As Scalia predicted, the Boumediene decision has put the judicial branch on a collision course with the elected branches. Now litigants have asked the Court to consider whether judges may order the president to release Guantánamo prisoners into the United States—against the president’s will and the will of Congress. A new case, Kiyemba v. Obama, concerns 17 Chinese Muslims, known as Uighurs, who received paramilitary terrorist training and have been imprisoned at Guantánamo. Last fall, Judge Ricardo Urbina of the D.C. District Court ordered that the Uighurs be set free in Washington, D.C. The Bush administration appealed, arguing that releasing the Uighurs would squarely conflict with U.S. immigration laws. This February, the D.C. Circuit Court of Appeals reversed Urbina’s ruling. The Uighurs appealed to the Supreme Court, which will decide whether to hear their case later this month.

The Obama administration has filed a brief urging the Court to deny the appeal, largely on separation-of-powers grounds. Taking the same position as the Bush administration, Obama’s Department of Justice argues that the elected branches, not the judicial branch, have the power to decide the Uighurs’ fate: “The decision whether to allow an alien abroad to enter the United States, and if so, under what terms, rests exclusively in the political Branches.” Meanwhile, the Obama administration is rushing to transfer the Uighurs to other countries, possibly to avoid a ruling from the Supreme Court, which could declare the case moot if all the Uighurs have been relocated. Last week, four were released to Bermuda, and the island republic of Palau has agreed to take several, if not all, of the remainder.

Whether the Supreme Court hears Kiyemba or waits for the next Guantánamo petitions, the point remains that judges should not defy the choice of the elected branches on where to release detainees. The American people undoubtedly have some thoughts on whether they want Guantánamo prisoners as their neighbors, and they are the ones who should ultimately decide, through their elected representatives. If a political official decides to release a Guantánamo inmate, he may be voted out of office. If a judge makes that decision (overcome, perhaps, by “empathy” for the detainee), the American people have no recourse.

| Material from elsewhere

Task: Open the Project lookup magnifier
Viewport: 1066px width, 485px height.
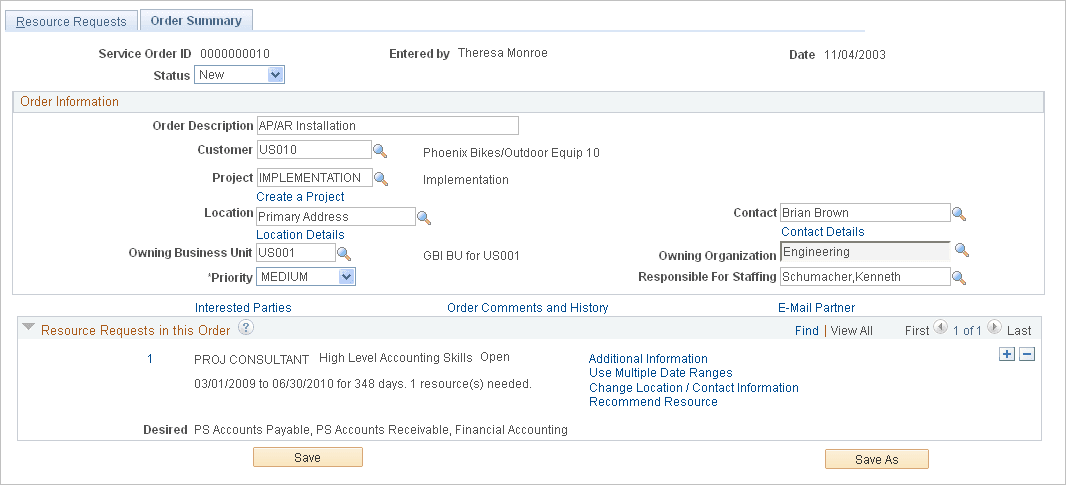Action: pyautogui.click(x=380, y=179)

Prior to becoming president, Obama endorsed a theory of judicial supremacy similar to that held by some of the Court’s more liberal members. In voting against the confirmation of Justices Roberts and Alito, Obama’s main concern seemed to be that the nominees might adhere too closely to the actual text of the Constitution and other laws. Now—perhaps—Obama has backed away from his prior support of judicial activism, at least in the area of national security; he has largely taken the same position as President Bush on almost all counterterrorism cases and may not want the Court’s newest justice undermining his judgment.

Yet some of Sotomayor’s statements raise concerns about her general view of the judiciary’s role. At a panel discussion at Duke University in 2005, she articulated a theory that judges can and should make policy, rather than put aside their own policy preferences and evenhandedly interpret the law. (“And I know, and I know, that this is on tape, and I should never say” that, she added.) If she also believes that the Supreme Court should be the final arbiter on national security policy, the American people deserve to know it.



Stephanie Hessler served as a constitutional lawyer for the Senate Judiciary Committee during Justice Alito’s Supreme Court nomination hearings and is an adjunct fellow at the Manhattan Institute.